Por sicnoticias.pt 23/03/2026
No passado sábado, o jornal norte-americano The Washington Post noticiou que o ministro dos Negócios Estrangeiros húngaro terá informado, durante vários anos, o homólogo russo sobre as reuniões do Conselho da União Europeia em que participava.
Nessas reuniões estão todos os chefes das diplomacias da União Europeia.

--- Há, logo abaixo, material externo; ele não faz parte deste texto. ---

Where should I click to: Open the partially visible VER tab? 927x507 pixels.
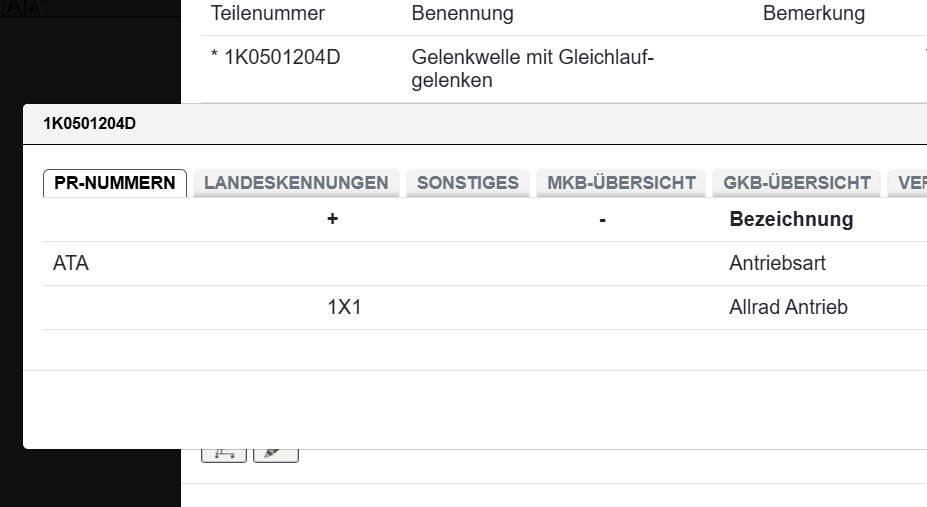pos(910,183)
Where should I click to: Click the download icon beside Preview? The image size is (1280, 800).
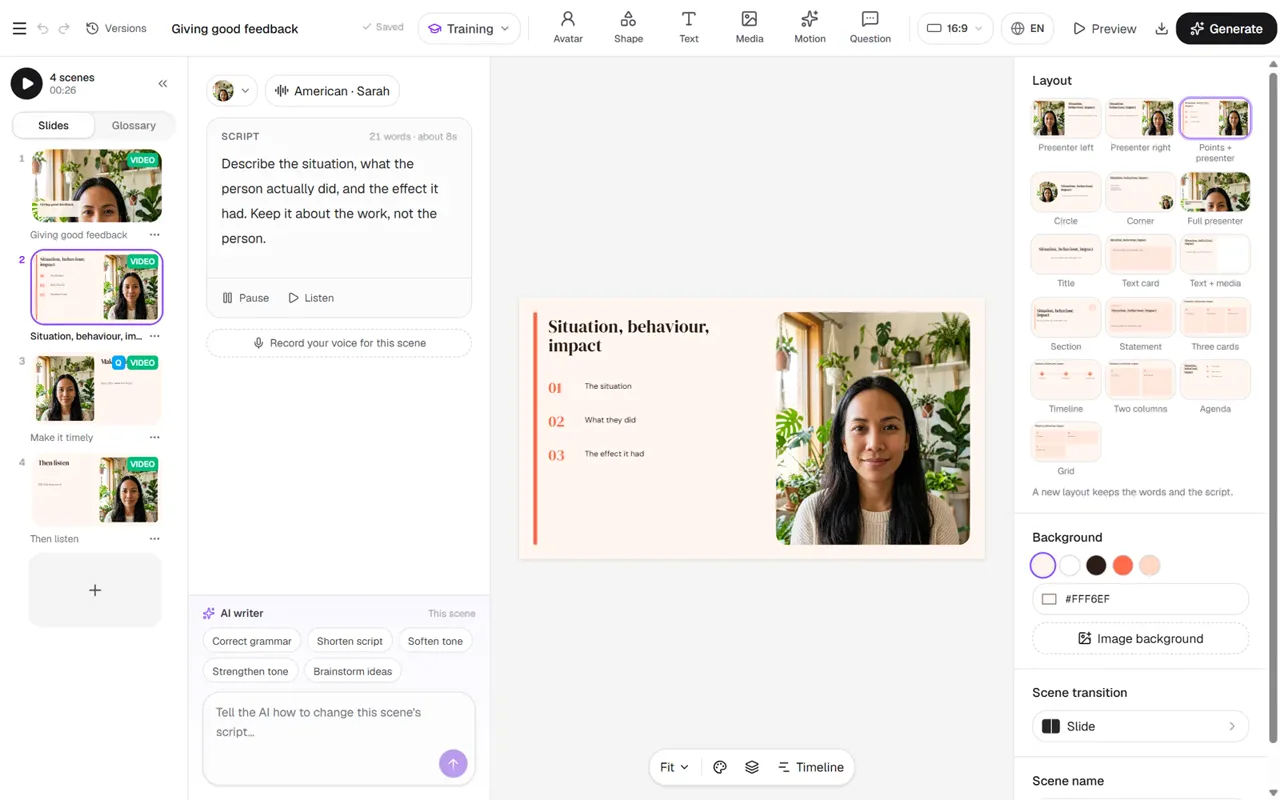1161,29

O da Hungria usaria as pausas para ligar a Lavrov a dar-lhe conta do teor das discussões, propondo formas de Moscovo lidar com as decisões que estavam a ser tomadas.
O primeiro-ministro polaco e ex-presidente do Conselho Europeu, Donald Tusk, escreveu na rede social X que já suspeitava, há muito tempo, que isso acontecia.
O ministro visado rejeitou as acusações, e afirmou que o artigo é "fake news", ou seja, falso e visa apoiar o partido mais forte da oposição.
Viktor Orbán, primeiro-ministro e candidato, disse que há provas de que precisamente o ministro dos Negócios Estrangeiros foi alvo de escutas.
As eleições legislativas na Hungria estão marcadas para 12 de abril.
No terreno continuam os ataques de parte a parte apesar de, no domingo, ter terminado mais uma ronda de negociações com os Estados Unidos, sobre formas de encerrar a guerra de quatro anos entre a Ucrânia e a Rússia.
Esta segunda-feira, um ataque com um drone ucraniano obrigou ao cancelamento e ao atraso de mais de uma centena de voos em São Petesburgo.
Mais um dia num conflito que perde visibilidade mundial perante a situação no Irão. Zelensky sabe bem que a Ucrânia desceu na lista de prioridades da política externa norte-americana.